Ironically, in August of 2003 the City Council of Astoria, Oregon, became the 150th local government body in the U.S. and the eighth in Oregon to declare their city a ‘civil liberties safe zone.’ Astoria’s resolution directed Oregon’s delegation to U.S. Congress to work to repeal all laws that threaten civil liberties and requested the City Manager to instruct city employees to continue favoring practices and policies protecting rights and liberties guaranteed by the Constitution.

Even more ironic the very people who, so avidly and angrily, screamed for the Patriot Act to be renounced by our local governments cheered when a local agency revealed it had turned over a list of names of people to be interrogated by an Oregon Department of Justice (ODOJ) investigator not once but twice within the last year! But these people, these “lovers” of social justice, so hated the man being hounded they felt it was okay for his civil liberties to be violated. They not only looked the other way at this barbarous act they used its rancid drippings to inflame public sentiment against the man.

Numerous local media sources reported that an ODOJ agent had received a list of names of local people from the Sheriff specifically to interrogate regarding their interaction with one man. No media source could tell its readers who had filed the complaint nor what the complaint was regarding. The Department of Justice first denied an investigation had taken place and then said it wasn’t an investigation but merely an “inquiry”. It doesn’t matter what it was labeled, folks.
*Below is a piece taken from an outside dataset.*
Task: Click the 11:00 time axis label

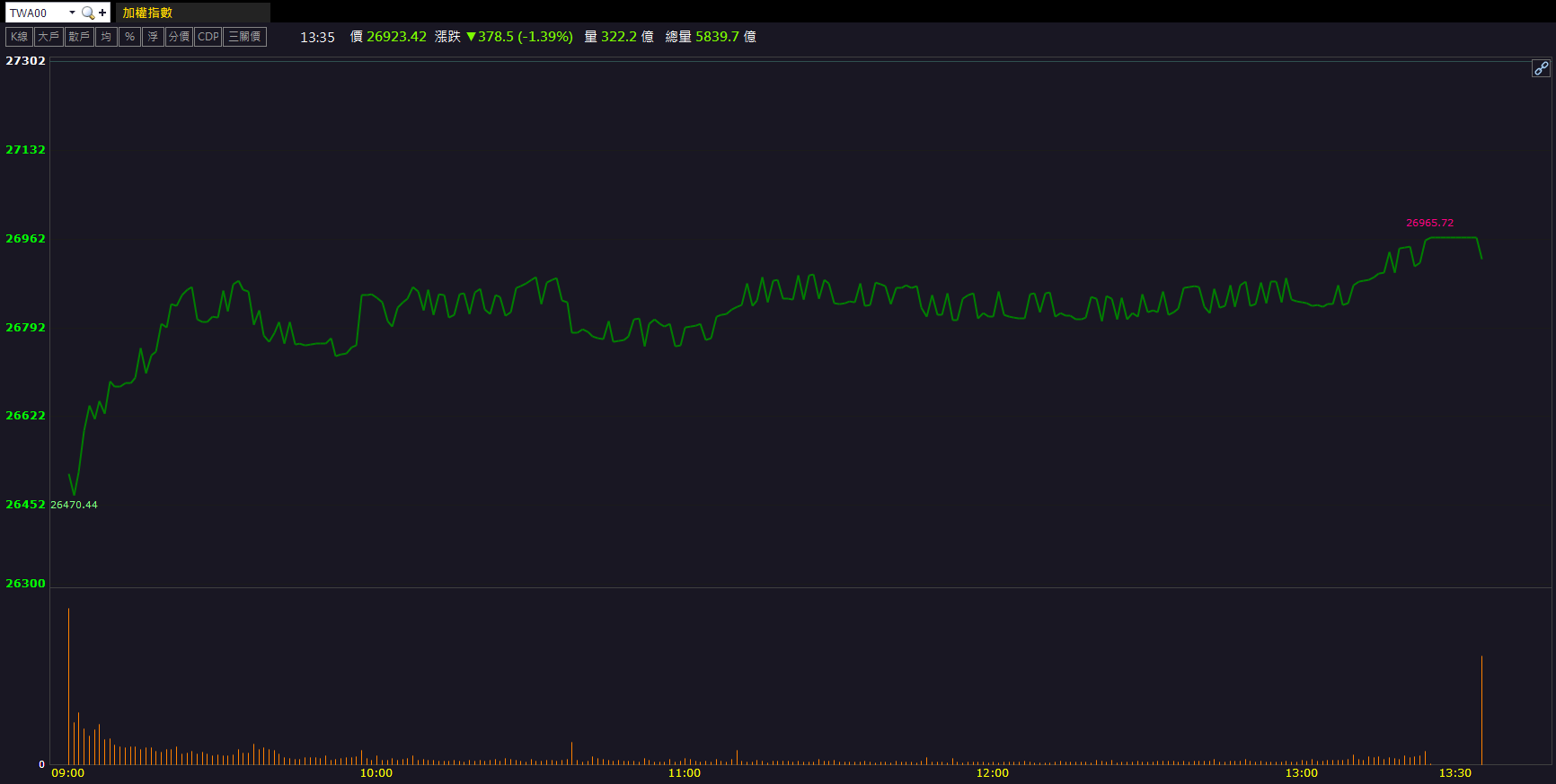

The fact is the agent got a list of names of people to interrogate from one of our law enforcement agencies regarding a legal citizen and no one, apparently not even the citizen, to this day know why the agent was here! Despite the fact that the Department of Justice has stated that, “Someone asked us to investigate a complaint that proved to be unsubstantiated.”
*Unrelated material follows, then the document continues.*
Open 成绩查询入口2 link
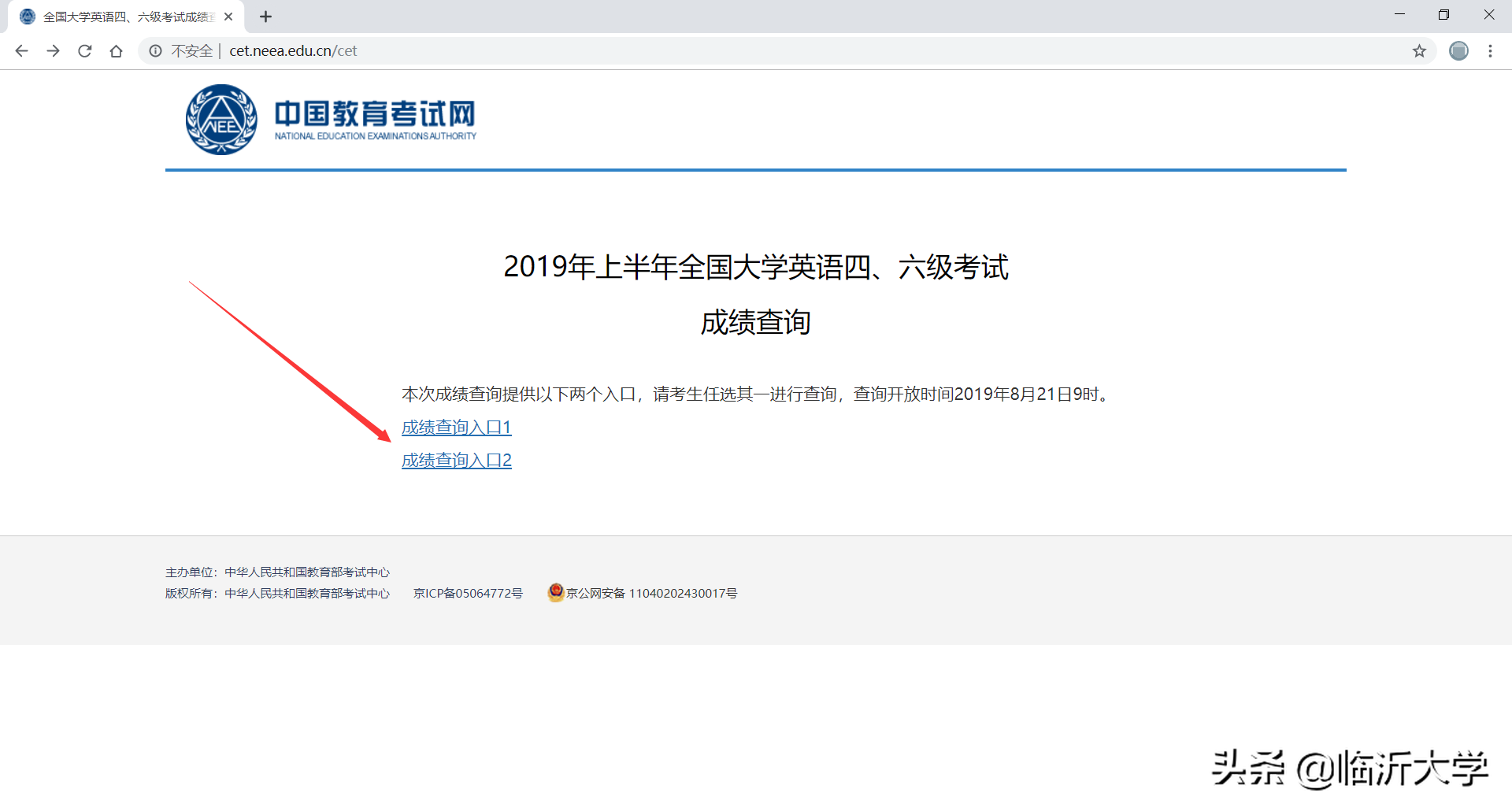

Someone? Who??? No paper trail, even though state law says there must be one. How did the Sheriff know whose names to give to the agent? Apparently, no media thought to ask him. Think about it, if this were you. If you picked up the paper tomorrow and found out that the sheriff had given an agent a list of names of people to interrogate about you. Wouldn’t your first question be, “How come the SHERIFF has such a list?” Then the next question, “Who is charging me with what?” Personally, myself, I would be more worried about the sheriff having a ready made list of people to question about my associations, lifestyle and viewpoints that he promptly handed it over to another law enforcement agency and, apparently, there is no enforceable law to keep him from doing just that.

Oregon law states that no enforcement agency can collect or maintain information about the political, religious or social views, associations or actions of any individual, group, association, organization, corporation, business or partnership unless the information was collected in a criminal investigation or reasonable grounds exist to suppose that the person is involved in criminal activities. Not violations, not parking tickets, not a building code violation. Criminal activity as defined by law. The Sheriff has repeatedly stated that the commissioner was not being investigated by his department. Why hasn’t anyone asked the sheriff the obvious question: “Why did you have a list of people to give the DOJ agent?”

Where are the voices of outrage? Silenced. The attorneys in Clatsop County silently allow this to happen, frightened to speak or else be aligned (and maligned) with the commissioner who was thrown to the jackals? Where is the Astoria City Council now? Silenced. Afraid they will be the next to be “investigated” by one man, sitting in an office, with a direct line to the Attorney General’s office?

When you go, once again, to hear the orator recite Niemöller’s First They Came, can you honestly hold your head up high? What price did you pay for this recall? What price did you pay for the imagined “safety” of the river? What price did you pay for your silence?

It’s your fear now, bought and paid for. Own it.